スケールさせた場合、 WebSocket クライアントが別々のサーバにコネクションを張る可能性があります。
すると、例えば Socket.io の場合 broadcast() 相当のことができなくなります。
そこで、 WebSocket を共有できるようにするために、プロセス間でメッセージを共有させる必要があります。

これには二つのアプローチが考えられるようです。

  • Pub/Sub を用いたプロセス間通信
  • 共有メモリの実装


前者が Pub/Sub を用いて、各プロセスが自分に関連するメッセージを Subscribe できるようにする方法です。
実装としては Redis に備わっている Pub/Sub 機能を用いることができます。


後者はそのまま共有メモリ空間を設けて、そこで情報を共有する方法です。
実装方法としてはタプルスペース(TupleSpace)というアーキテクチャがあって、
それが良さそうなのですが、詳細はよくわかっていません。


おそらく難易度的にも Redis の Pub/Sub を用いる方法が良いでしょう。


またここで Express に Socket.IO を組み合わせる場合は、近い将来(Socket.IO v0.7以降)に Express.IO が公開されれば Express - Socket.IO 間でセッションを共有できます。
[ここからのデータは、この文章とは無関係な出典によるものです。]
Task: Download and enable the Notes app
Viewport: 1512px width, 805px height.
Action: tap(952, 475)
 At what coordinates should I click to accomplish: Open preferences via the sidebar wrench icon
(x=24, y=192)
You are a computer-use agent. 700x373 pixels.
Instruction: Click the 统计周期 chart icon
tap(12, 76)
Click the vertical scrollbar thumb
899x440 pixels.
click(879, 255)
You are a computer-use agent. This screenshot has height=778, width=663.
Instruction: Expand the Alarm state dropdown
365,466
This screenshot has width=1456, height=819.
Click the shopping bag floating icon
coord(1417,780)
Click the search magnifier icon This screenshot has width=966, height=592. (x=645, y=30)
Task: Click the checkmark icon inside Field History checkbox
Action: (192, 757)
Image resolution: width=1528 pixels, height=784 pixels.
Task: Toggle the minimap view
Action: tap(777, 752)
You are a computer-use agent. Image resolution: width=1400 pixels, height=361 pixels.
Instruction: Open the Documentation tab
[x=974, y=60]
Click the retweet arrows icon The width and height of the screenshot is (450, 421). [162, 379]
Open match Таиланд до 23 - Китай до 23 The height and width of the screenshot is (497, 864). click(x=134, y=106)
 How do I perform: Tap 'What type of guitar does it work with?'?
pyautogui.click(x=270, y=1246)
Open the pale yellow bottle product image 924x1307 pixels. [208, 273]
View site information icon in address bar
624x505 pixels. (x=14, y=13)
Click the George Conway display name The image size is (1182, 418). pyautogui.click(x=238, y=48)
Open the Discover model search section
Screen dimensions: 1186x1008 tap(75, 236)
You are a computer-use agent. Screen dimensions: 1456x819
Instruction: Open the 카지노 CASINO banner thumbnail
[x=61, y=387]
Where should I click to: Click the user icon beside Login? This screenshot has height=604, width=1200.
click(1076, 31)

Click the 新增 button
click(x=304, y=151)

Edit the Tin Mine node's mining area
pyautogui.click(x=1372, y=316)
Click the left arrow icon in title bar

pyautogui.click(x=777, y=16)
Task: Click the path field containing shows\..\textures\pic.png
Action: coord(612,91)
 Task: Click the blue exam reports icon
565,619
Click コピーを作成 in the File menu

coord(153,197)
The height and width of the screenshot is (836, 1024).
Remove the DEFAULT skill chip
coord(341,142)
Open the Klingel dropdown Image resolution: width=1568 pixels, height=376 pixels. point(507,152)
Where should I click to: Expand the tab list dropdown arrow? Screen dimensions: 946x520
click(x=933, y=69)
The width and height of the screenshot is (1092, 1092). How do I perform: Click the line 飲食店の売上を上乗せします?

これはリアルタイムな更新を伴うアプリケーションを SSP で開発する際(つまりセッションを保って画面遷移もしたい)に非常に大きな力になるでしょう。


CPU 処理とファーム

前回の話とは逆になりますが、レンダリングといった CPU バウンドな処理も Node で行いたい場合は、
複数のプロセスを起動し、メインのプロセスからプロセス間通信等を通して、その処理を委譲してしまう方法があります。


この方法に関しては、2011 年の JSconf で Joyent の Tom Hughes-Croucher (Node 本/Oreilly の著者)が興味深い発表をしています。

「多層 Node アーキテクチャ
Multi-tiered Node Architectures - JSConf 2011


これは Node のプロセスを複数起動した「ファーム(コンテキストによってはプールと呼ばれるものと思う)」を構成し、重たい処理は専用のファームに振ってしまうという考えです。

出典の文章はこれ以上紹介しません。